# It's Been A While! | Okay, Seriously, I Want Opinions On This....



## PHOENIX (Jul 29, 2015)

Okay, apparently this has been a practice within bodybuilding for a long time...

When I first watched the documentary I immediately thought..."Okay, now I have definitely seen a whole knew level of extreme." Yet, once I started giving it an honest consideration, it does make sense in a way. I mean, if it really is unhealthy and nasty, then why give it to our new borns??? 

P.s., the reason I didn't take it seriously is because in my opinion, this guy definitely isn't "big and impressive" - that's just my opinion. Anyone here think this is hype? Or thinks this is definitely something to consider?


----------



## PHOENIX (Jul 29, 2015)

http://www.onlythebreast.com/


----------



## jennerrator (Jul 29, 2015)

to each their own...I wouldn't touch it


----------



## DocDePanda187123 (Jul 29, 2015)

I'd put some chocolate syrup in my mouth first then go for the breast milk right from the tap. Shake around in your mouth and BOOM! Instant chocolate milk


----------



## PHOENIX (Jul 29, 2015)

LOL! I knew someone would go there....


----------



## DF (Jul 29, 2015)

Let's just say the average 10lb baby drinks 10 oz of breast milk a day.  How much should a 200lb man drink?  MATH!!!!!! a 200lb man would have to drink 200oz of breast milk.


----------



## DieYoungStrong (Jul 29, 2015)

I love knowing that I will have a fresh supply of breastmilk in a few months.
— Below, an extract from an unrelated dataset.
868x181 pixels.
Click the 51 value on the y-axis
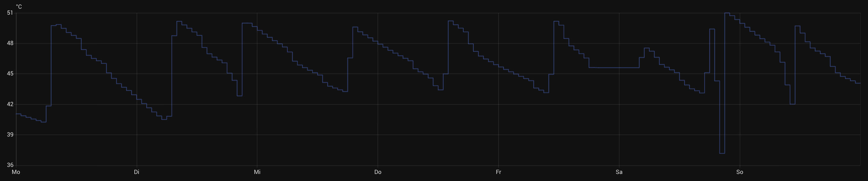coord(10,13)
It's actually pretty damn tasty!


----------



## PillarofBalance (Jul 29, 2015)

I only drink the finest Cambodian breast milks...


----------



## TriniJuice (Jul 29, 2015)

Similac.....


----------



## GSgator (Jul 30, 2015)

That's so gross and thinking why I'm so repelled of it doesn't make since I'm not a fan of cow milk either  my mom has told me I wasnt into nursing. It's great while your a baby and you can't eat solids but now I would rather find other sources to get in my protein and fats.


----------



## LeanHerm (Jul 30, 2015)

Almond milk is where it's at, Except I'm still trying to figure out how you milk an almond.


----------



## Lilo (Jul 30, 2015)

Breast milk is okay. Just make sure you're ve got your diapers on.


----------



## wabbitt (Jul 30, 2015)

Lilo said:


> Breast milk is okay. Just make sure you're ve got your diapers on.



Do tell...

It's way too sweet for my taste.


----------



## PHOENIX (Jul 30, 2015)

DieYoungStrong said:


> I love knowing that I will have a fresh supply of breastmilk in a few months. It's actually pretty damn tasty!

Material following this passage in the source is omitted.